Sachet water production – a thriving business with health implications

Sachet water production in Ghana has become a main source of economic empowerment to hundreds of people nation-wide.

Through the 500 millilitre square bagged water, many people are able to access and drink filtered water; some are gainfully employed with others, mostly the producers, using as a stepping stone to venture into commercial bottling of water for sale to the teeming populace.

Sachet water which is widely called ‘pure water’ has is widely accepted by people as it is affordable and accessible to the people.

However, the health of the indigenes is at stake. Majority of the sachet water brands are without operation licenses, according to the investigation.

Some are also produced under deplorable conditions by people who have no or limited expertise in the activity. Most of these producers, according to an official of the Ghana Standards Authority, are retired employees who fall on sachet water production more as a supplement to their meagre pensions rather than a commercial venture with the attended seriousness.

The selling of sachet water by street hawkers to pedestrians also leads to contamination as most of the sellers handle the water with their bare hands. They hardly wash their hands after visiting the urinal and toilets and openly expose the chilled water to the sunrays, dust and other environmental conditions.

As a result, a lot of waterborne diseases have emerged and spread across the country.

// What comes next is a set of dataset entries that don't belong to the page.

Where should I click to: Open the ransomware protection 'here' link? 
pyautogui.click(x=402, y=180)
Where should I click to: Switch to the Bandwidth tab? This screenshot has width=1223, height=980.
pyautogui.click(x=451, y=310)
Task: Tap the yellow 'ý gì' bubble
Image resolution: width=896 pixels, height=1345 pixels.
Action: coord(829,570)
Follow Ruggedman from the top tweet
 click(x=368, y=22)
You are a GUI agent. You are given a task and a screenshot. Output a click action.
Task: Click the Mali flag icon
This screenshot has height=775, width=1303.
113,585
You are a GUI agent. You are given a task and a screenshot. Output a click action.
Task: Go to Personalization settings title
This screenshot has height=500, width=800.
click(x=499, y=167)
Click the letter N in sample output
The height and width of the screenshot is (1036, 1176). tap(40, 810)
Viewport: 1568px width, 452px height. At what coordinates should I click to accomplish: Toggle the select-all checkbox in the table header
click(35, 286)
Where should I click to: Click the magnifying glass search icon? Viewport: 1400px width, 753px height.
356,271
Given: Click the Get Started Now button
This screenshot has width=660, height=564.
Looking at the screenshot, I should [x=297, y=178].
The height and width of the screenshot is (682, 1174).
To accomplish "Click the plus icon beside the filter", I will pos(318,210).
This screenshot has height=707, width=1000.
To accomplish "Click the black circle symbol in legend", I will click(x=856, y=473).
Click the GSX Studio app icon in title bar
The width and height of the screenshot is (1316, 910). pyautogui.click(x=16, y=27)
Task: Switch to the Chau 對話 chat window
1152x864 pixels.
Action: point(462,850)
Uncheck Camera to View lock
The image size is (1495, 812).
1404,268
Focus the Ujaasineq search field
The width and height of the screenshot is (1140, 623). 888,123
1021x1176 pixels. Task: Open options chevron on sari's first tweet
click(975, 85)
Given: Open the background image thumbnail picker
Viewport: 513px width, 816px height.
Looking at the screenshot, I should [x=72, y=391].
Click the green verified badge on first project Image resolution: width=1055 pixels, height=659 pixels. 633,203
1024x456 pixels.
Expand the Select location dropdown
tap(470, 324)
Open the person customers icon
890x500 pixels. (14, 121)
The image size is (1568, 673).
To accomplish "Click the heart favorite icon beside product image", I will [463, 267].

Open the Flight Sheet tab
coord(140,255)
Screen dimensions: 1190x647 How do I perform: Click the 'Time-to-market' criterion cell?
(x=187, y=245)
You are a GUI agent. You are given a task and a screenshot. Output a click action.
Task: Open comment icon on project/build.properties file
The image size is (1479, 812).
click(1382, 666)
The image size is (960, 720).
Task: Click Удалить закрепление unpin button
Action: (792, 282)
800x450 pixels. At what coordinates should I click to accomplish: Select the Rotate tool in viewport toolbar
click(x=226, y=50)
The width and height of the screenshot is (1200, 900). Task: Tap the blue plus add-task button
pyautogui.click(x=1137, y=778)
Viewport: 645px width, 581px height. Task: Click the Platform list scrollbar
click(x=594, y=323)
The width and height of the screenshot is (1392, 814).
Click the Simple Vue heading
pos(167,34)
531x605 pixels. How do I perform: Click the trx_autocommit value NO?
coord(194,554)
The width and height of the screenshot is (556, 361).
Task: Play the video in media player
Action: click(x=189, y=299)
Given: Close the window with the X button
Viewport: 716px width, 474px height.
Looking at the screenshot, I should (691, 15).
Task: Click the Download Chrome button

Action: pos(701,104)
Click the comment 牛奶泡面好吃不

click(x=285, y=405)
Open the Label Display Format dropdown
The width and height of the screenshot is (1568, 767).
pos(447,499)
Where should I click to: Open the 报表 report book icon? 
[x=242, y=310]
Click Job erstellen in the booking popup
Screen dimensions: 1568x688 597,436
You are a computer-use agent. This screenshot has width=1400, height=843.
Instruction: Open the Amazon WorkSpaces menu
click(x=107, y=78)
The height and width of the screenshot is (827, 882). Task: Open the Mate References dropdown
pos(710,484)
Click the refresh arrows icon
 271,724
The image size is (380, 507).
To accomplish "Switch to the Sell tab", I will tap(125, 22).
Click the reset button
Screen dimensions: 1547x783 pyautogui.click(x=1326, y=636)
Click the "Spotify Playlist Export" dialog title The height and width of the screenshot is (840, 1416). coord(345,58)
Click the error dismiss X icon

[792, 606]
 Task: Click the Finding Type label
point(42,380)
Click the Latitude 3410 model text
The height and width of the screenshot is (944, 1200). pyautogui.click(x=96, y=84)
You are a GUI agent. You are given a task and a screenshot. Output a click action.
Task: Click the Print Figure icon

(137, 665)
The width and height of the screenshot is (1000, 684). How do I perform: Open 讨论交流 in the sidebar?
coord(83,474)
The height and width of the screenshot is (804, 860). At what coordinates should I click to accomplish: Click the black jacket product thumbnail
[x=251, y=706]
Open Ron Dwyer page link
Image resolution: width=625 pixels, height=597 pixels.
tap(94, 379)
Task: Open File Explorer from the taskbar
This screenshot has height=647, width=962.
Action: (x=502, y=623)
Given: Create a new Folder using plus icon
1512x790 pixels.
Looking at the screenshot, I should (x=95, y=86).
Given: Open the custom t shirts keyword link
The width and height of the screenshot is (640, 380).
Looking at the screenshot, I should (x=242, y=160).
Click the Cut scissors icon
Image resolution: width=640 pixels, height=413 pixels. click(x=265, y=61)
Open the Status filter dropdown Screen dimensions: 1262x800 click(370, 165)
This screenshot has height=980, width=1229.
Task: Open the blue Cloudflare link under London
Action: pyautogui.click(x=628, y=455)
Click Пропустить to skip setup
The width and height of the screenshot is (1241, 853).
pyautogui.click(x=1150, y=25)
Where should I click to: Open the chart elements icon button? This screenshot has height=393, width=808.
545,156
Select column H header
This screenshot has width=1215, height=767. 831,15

A cholera outbreak which occurred in 2012 was largely blamed on the shoddy nature of sachet water production and retailing in the country. The outbreak claimed over 60 lives by May 2012, according to the Ghana Health Service, and threatened the lives of thousands more.

While this is happening, regulatory authorities such as the Food and Drugs Board and the Standards Authority have admitted being overwhelmed by the situation and have thus called on sachet water consumers to boycott shoddy brands.

That, they said is the surest way to halting the practice as all efforts put up to sanitise the industry have yielded less results.

By Maxwell Adombila Akalaare.

Published February 12, 2013 in GRAPHIC BUSINESS.